Follow up studies showed that the animals not treated with lipoic acid showed a substantial increase in free radical related damage to the brain but not for the ones who were treated with lipoic acid. Their brains were normal, as if they had not had a stroke at all. Further testing showed that in the non-treated animals, glutathione levels had plummeted after the stroke, causing the antioxidant defenses to be wiped out while the animals treated with lipoic acid had glutathione levels that were quite high, a sign that they were able to successfully fight attack from free radicals.
Alzheimer's Disease and Alpha Lipoic Acid
Excessive free radicals within our bodies cause a condition known as "oxidative stress." Oxidative stress and energy depletion are characteristic biochemical hallmarks of Alzheimer's disease (AD), thus antioxidants with positive effects on glucose metabolism such as thioctic (alpha-lipoic) acid should exert positive effects in Alzheimer's patients. Due to this, a study was conducted in which 600 mg alpha-lipoic acid was given daily to nine Alzheimer's patients with Alzheimer's disease and related dementias in an open study over an observation period of, on average, 337+/-80 days. The treatment led to a stabilization of cognitive functions in the Alzheimer's study group, demonstrated by constant scores in two neuropsychological tests.
Despite the fact that this study was small and not randomized, this is the first indication that treatment with alpha-lipoic acid might be a successful 'neuroprotective' therapy option for Alzheimer's Disease and related dementias.
Benefits for Parkinson's Disease (PD)
Parkinson's Disease (PD) is a disorder of the central nervous system that affects between one and one-and-a-half million Americans. Clinically, the disease is characterized by a decrease in spontaneous movements, gait difficulty, postural instability, rigidity and tremor. PD may appear at any age, but it is uncommon in people younger than 30, and the risk of developing it increases with age.
Oxidative stress appears to play an important role in neuronal degeneration associated with PD (Beal. 1992; Burke, 1998; Adams et al.. 2001; Sayreet al., 2001). The depletion of glutathione (GSH) in the brain is the earliest know indicator of oxidative stress in presymptomatic PD. (Jenner, 1993).
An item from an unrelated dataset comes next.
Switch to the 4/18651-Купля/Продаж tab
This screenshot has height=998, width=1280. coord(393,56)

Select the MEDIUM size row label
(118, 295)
Studies using both in vitro and in vivo models have suggested that pretreatment with R-Lipoic acid increases cellular levels of GSH, probably by preventing its depletion thereby protecting mitochondrial integrity (Suzuki et al., 1991; Scott et al., 1994; Hanet al., 1997; Xu and Wells, 1996; Lykkesfeldt et al., 1998; Kagen et al., 1992).
lipoic acid administration has been reported to result in increased ambulatory activity and improved memory in aged animals and to partially restore age-associated mitochondrial decay in both the liver and heart.
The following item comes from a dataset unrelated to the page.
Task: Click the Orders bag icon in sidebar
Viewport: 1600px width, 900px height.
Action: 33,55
Results with previous studies suggest that R-Lipoic acid may be an effective neuroprotective agent in age-associated neurodegeneration. Utilizing the PC 12 cell model system, we propose that Lipoic acid administration could be an effective way of circumventing or delaying mitochondrial dysfunction associated with PD.
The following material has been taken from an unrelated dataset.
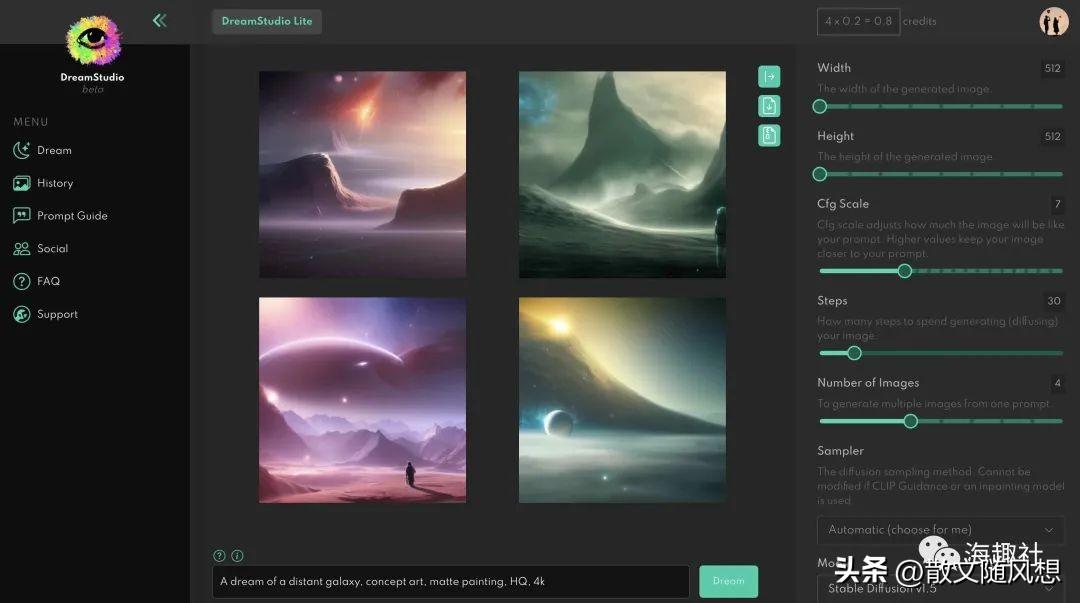Expand the Sampler dropdown set to Automatic
This screenshot has height=603, width=1080.
(940, 530)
Treatment with Lipoic acid alone seems to significantly increase GSH levels only in whole cell preparations but not in mitochondrial extracts. However, pretreatment of cells with R-Lipoic acid appears to prevent BSO-mediated GSH depletion in both whole cells and mitochondria. Decreases in mitochondrial NADH dehydrogenase activity associated with GSH depletion also appear to be preserved via Lipoic acid pretreatment.